The routine acquisition of CPU-Z or HWMonitor has abruptly transformed into a vector for trojan distribution. Researchers from Cyderes, Breakglass, and Kaspersky report that adversaries compromised the official links on the CPUID website, diverting visitors toward infected archives and installers. According to Kaspersky, this substitution occurred between 15:00 UTC on April 9 and 10:00 UTC on April 10, compromising CPU-Z 2.19, HWMonitor 1.63, HWMonitor Pro 1.57, and PerfMonitor 2.04. Breakglass, however, posits a broader window of activity, spanning from April 3 to April 10.

The architecture of the assault was particularly insidious due to its mimicry of legitimate downloads. Within the malicious packages resided a signed executable of the requested utility alongside a deceptive CRYPTBASE.dll library. Upon execution, Windows would inadvertently load the rogue library, triggering a multi-stage, fileless loading sequence that culminated in the deployment of STX RAT—a remote access trojan engineered for data exfiltration. Cyderes specifically noted that for HWMonitor, the 64-bit build was found to be vulnerable.

This incident is especially distressing given the specialized demographic of CPUID users. CPU-Z and HWMonitor have long served as the gold standard for hardware diagnostics among system administrators, engineers, and PC enthusiasts. For attackers, such a target pool is invaluable, as professional workstations and corporate laptops frequently harbor sensitive credentials, session cookies, cryptographic keys, and access to VPNs or internal infrastructures. Kaspersky has already identified over 150 victims; while the majority are individual users, the casualties include organizations within the retail, manufacturing, consulting, telecommunications, and agricultural sectors.

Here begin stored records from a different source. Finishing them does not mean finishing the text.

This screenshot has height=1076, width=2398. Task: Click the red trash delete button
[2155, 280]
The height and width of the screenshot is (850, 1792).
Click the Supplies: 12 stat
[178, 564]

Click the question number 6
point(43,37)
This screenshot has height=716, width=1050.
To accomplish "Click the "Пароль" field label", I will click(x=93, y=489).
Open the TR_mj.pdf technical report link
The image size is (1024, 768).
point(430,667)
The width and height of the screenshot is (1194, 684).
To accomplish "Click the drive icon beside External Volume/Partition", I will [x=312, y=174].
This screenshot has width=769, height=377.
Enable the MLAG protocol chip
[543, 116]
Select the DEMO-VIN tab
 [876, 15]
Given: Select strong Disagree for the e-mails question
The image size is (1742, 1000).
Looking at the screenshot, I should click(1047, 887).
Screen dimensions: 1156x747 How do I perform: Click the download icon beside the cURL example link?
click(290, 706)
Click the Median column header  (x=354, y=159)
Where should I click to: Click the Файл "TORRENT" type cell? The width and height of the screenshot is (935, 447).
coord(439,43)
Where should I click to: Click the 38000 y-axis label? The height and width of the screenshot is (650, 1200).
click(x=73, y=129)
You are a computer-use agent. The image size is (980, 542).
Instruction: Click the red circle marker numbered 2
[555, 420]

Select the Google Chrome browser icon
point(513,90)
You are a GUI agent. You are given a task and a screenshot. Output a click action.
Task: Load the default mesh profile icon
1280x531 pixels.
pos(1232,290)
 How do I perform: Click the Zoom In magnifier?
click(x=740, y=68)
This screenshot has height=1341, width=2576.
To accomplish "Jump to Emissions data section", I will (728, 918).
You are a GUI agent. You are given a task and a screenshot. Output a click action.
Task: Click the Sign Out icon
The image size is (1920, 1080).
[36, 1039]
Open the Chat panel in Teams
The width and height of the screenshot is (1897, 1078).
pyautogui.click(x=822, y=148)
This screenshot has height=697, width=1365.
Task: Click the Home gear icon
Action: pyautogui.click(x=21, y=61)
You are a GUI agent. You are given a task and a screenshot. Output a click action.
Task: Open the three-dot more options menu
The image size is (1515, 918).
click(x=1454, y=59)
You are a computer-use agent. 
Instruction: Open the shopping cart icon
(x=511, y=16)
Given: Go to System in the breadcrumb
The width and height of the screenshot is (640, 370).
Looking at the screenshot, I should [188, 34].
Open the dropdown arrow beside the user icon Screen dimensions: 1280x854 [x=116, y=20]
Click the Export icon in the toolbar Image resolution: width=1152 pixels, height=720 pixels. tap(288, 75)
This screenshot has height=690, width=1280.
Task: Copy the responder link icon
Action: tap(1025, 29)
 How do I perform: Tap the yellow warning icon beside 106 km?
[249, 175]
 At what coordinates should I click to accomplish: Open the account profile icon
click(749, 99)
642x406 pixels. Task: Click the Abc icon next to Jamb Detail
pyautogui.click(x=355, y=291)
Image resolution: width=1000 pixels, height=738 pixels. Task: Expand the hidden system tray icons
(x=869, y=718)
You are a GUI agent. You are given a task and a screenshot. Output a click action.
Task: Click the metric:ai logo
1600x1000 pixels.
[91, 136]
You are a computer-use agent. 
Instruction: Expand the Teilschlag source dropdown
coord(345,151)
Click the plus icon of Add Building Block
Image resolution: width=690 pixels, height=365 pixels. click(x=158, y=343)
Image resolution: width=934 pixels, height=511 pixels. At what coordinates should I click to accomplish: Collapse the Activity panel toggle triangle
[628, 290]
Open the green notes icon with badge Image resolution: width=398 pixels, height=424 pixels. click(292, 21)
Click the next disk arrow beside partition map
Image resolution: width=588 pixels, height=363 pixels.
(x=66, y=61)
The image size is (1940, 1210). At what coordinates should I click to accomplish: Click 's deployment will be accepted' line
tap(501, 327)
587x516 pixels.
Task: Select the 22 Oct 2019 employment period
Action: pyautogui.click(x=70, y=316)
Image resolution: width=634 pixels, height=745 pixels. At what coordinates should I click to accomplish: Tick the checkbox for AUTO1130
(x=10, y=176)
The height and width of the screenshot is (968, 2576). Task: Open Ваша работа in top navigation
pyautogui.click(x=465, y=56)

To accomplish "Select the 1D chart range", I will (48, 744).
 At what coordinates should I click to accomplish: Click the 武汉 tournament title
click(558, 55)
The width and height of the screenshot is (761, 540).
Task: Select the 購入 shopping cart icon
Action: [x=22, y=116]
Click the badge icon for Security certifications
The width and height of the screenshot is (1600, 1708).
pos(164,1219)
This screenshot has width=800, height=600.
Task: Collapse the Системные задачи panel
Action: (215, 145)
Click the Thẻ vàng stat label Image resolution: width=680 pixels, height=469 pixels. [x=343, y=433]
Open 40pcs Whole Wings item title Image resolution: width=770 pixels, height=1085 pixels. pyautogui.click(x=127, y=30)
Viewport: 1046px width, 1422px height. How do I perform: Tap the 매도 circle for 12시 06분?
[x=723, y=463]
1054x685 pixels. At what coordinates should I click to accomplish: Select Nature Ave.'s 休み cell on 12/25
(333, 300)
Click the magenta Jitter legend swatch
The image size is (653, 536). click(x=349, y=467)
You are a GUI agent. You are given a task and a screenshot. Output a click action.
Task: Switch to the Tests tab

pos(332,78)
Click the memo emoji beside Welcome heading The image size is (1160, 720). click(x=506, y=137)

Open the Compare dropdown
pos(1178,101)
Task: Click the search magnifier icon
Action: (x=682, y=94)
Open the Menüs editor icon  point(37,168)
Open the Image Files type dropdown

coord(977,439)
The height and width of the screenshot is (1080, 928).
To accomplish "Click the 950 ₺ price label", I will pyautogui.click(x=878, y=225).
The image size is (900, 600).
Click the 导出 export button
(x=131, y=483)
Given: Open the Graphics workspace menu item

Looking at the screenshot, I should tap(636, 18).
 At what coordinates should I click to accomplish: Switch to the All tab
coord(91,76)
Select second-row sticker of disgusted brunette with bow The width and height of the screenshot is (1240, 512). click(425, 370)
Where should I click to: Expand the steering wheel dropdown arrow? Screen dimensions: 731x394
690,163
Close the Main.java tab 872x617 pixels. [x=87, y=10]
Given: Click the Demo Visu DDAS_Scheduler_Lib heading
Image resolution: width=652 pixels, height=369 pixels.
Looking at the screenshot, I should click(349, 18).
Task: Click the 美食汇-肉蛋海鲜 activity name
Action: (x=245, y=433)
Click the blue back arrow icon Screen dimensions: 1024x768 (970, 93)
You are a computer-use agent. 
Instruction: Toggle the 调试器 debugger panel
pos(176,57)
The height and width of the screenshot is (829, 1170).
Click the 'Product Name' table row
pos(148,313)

Further unsettling is the connection to prior incursions. Breakglass and Kaspersky concluded that the perpetrators repurposed infrastructure and infection chain elements from a March campaign involving a fraudulent FileZilla installer. The reports highlight an identical DLL sideloading methodology, the same command-and-control addresses, and the domain welcome.supp0v3[.]com. Breakglass further links this activity to samples dating back to at least July 2025, suggesting this is not an isolated escapade but a sustained operation utilizing a refined toolkit.

The solitary reprieve is that as of April 10, the downloads on cpuid.com have been purged of infection. However, the broader implication remains grave: this attack demonstrates the peril inherent in even the most conventional software acquisitions from official repositories. When the distribution channel itself is subverted, the user perceives only a familiar utility while unwittingly granting a foothold for espionage and credential theft.